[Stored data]

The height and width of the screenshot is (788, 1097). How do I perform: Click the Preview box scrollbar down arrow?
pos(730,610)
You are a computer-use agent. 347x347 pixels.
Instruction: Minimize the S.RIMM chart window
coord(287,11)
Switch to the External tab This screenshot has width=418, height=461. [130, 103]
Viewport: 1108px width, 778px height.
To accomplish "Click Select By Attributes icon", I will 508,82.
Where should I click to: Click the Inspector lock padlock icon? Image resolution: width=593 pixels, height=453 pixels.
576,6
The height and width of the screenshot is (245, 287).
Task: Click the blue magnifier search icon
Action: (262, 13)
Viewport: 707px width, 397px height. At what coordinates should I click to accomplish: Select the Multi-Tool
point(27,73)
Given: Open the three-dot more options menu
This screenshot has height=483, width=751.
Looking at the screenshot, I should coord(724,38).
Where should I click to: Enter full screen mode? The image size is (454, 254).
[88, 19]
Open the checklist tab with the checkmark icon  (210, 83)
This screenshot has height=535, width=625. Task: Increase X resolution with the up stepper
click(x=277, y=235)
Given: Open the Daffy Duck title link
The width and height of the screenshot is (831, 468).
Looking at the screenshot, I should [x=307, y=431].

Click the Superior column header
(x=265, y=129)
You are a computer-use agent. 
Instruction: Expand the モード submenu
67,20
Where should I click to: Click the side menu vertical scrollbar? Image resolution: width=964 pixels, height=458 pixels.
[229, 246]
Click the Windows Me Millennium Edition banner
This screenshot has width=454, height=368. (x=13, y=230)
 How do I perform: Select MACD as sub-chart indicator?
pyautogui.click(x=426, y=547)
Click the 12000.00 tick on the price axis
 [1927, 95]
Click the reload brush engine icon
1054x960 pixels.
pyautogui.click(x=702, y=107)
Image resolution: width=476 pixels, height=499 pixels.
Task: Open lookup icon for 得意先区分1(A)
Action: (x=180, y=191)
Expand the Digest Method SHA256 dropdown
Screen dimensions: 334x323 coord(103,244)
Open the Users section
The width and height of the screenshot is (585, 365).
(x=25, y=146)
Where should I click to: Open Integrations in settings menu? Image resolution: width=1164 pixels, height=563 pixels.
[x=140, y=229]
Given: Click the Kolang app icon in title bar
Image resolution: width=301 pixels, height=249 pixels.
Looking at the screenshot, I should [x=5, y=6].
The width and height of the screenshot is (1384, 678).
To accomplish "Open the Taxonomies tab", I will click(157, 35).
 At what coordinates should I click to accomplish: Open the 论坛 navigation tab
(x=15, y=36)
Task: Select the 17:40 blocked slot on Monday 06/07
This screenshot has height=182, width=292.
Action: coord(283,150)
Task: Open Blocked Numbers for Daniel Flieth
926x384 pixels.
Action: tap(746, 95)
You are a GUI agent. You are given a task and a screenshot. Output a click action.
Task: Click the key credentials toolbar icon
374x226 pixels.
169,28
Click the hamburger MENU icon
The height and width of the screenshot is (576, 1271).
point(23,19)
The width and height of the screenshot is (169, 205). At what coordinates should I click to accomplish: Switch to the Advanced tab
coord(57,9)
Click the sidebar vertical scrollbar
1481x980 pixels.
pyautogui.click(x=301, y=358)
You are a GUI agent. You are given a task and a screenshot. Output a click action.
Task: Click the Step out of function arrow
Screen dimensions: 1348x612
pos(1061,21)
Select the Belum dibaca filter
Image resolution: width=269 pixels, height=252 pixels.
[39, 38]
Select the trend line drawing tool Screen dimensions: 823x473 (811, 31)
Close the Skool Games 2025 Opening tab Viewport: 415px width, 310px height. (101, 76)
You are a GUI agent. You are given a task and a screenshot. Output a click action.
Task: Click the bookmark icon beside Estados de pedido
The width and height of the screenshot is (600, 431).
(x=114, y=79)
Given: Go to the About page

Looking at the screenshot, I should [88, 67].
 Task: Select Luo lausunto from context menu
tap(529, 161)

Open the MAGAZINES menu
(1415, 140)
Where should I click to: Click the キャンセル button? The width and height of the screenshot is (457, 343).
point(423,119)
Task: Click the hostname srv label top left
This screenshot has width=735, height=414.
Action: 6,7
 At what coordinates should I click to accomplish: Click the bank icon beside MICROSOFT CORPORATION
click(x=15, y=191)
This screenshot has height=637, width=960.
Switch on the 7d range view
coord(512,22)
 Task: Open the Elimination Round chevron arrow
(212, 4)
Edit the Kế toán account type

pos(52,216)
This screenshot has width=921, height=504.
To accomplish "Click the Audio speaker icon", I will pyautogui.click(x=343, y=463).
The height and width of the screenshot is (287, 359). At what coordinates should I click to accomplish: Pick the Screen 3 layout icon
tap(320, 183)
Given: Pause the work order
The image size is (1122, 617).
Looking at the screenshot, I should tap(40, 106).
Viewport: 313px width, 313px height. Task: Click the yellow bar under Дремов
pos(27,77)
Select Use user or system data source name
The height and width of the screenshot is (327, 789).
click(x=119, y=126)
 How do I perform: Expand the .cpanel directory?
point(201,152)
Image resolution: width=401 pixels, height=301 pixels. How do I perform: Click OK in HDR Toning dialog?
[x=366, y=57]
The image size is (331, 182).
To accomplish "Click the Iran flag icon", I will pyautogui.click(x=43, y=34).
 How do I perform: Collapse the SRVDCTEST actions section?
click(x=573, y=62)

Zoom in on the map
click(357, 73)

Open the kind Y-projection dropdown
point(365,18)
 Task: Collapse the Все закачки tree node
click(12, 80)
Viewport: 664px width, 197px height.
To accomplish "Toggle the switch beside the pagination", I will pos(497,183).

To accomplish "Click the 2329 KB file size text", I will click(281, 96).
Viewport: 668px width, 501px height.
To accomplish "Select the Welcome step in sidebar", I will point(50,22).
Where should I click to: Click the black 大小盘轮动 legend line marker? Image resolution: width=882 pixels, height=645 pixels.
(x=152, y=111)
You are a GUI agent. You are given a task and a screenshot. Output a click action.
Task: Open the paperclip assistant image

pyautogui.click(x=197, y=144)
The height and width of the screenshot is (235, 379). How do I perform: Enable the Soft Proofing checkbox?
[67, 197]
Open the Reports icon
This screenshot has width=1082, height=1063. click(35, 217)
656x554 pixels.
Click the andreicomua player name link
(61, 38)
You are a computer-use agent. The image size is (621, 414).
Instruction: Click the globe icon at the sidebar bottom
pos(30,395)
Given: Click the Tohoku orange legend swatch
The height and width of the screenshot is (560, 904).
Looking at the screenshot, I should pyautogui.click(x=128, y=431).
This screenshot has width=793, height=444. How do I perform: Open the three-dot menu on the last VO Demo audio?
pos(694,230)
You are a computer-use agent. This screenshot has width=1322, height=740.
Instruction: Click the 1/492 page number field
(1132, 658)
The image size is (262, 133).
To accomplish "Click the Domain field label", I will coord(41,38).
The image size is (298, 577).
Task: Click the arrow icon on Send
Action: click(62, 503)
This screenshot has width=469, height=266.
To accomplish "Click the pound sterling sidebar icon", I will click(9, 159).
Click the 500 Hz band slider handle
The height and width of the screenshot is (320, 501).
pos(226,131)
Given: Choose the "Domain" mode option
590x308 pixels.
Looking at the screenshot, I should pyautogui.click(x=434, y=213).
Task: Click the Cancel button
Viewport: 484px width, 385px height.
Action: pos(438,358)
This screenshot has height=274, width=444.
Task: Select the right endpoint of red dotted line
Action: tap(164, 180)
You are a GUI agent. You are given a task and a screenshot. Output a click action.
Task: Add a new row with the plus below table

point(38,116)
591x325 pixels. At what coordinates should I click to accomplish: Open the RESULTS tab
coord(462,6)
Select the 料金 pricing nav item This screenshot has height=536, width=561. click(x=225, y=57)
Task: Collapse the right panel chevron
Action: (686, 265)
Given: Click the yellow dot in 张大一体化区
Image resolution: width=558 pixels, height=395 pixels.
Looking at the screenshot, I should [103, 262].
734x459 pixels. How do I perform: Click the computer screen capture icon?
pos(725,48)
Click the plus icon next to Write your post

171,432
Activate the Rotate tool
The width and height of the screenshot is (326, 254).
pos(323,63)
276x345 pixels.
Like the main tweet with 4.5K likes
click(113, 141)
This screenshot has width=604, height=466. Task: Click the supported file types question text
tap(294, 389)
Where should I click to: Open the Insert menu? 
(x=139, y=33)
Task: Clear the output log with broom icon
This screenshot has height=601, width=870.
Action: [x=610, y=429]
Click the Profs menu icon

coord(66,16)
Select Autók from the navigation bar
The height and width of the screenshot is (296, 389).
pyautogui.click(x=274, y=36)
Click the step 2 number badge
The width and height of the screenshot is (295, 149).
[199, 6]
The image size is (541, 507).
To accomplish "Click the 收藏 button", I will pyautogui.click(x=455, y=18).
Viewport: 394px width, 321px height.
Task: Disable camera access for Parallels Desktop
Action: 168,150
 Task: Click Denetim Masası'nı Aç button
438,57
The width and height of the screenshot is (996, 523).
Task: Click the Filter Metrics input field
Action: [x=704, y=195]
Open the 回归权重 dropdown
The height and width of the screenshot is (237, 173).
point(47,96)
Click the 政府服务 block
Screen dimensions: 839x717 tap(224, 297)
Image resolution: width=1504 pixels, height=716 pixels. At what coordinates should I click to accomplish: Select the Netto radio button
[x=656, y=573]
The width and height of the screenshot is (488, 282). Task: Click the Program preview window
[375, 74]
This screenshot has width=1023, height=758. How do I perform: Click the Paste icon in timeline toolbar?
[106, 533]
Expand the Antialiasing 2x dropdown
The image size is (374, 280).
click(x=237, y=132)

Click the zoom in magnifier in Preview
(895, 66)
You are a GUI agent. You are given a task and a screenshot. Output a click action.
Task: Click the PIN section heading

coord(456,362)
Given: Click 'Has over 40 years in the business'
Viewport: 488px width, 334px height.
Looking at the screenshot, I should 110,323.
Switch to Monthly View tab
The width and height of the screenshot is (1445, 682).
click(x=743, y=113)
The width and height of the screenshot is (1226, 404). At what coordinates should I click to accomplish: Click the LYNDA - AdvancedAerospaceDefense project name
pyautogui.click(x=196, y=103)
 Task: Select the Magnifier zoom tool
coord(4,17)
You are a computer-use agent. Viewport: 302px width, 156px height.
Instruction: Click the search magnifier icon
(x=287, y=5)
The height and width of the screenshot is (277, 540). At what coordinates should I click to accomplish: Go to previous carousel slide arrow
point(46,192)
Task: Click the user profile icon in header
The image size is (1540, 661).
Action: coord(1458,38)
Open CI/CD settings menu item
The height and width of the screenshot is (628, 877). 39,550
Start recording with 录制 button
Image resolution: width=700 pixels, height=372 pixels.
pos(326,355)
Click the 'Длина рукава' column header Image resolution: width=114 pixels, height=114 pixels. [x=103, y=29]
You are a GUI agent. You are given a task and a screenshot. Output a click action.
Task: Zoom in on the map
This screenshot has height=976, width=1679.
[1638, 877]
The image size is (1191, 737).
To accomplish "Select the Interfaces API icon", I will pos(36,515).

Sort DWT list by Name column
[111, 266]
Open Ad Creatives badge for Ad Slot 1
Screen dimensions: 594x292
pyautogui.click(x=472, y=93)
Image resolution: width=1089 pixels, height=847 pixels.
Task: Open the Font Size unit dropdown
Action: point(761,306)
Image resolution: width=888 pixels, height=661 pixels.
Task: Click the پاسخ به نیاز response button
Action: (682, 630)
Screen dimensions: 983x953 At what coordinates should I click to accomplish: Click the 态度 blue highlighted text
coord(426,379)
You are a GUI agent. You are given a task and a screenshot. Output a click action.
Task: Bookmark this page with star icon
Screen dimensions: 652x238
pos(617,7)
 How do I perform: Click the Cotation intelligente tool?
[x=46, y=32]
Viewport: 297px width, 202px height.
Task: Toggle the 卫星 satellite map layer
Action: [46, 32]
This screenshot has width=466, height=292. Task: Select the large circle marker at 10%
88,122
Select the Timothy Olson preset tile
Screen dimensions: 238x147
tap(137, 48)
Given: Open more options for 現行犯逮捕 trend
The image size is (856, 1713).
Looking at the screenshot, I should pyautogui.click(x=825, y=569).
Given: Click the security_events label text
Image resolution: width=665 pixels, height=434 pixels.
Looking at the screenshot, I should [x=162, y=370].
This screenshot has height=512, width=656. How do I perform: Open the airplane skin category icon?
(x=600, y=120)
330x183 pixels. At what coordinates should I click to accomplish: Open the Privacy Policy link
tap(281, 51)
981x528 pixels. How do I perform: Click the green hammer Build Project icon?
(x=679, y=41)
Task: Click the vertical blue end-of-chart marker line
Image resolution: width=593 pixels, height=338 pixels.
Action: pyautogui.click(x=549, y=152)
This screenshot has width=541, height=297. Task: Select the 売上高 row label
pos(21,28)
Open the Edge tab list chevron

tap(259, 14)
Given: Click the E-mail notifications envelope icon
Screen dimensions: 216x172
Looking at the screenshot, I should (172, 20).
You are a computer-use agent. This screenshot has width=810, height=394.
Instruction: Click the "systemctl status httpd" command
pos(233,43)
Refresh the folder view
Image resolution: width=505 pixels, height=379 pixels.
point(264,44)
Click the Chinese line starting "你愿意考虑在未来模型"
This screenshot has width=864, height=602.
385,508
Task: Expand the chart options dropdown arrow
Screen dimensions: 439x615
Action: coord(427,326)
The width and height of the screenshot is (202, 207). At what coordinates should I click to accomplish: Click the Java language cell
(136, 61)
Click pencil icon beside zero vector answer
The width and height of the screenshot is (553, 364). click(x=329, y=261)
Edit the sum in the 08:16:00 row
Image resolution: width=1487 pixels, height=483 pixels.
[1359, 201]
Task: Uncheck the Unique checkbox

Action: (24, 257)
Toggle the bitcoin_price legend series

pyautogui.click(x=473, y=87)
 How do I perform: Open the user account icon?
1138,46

What you are asked to do: Would you copy every line of the entries in which "options" appears?

Task result:
Given: Open the three-dot more options menu
Given: Open more options for 現行犯逮捕 trend
Task: Expand the chart options dropdown arrow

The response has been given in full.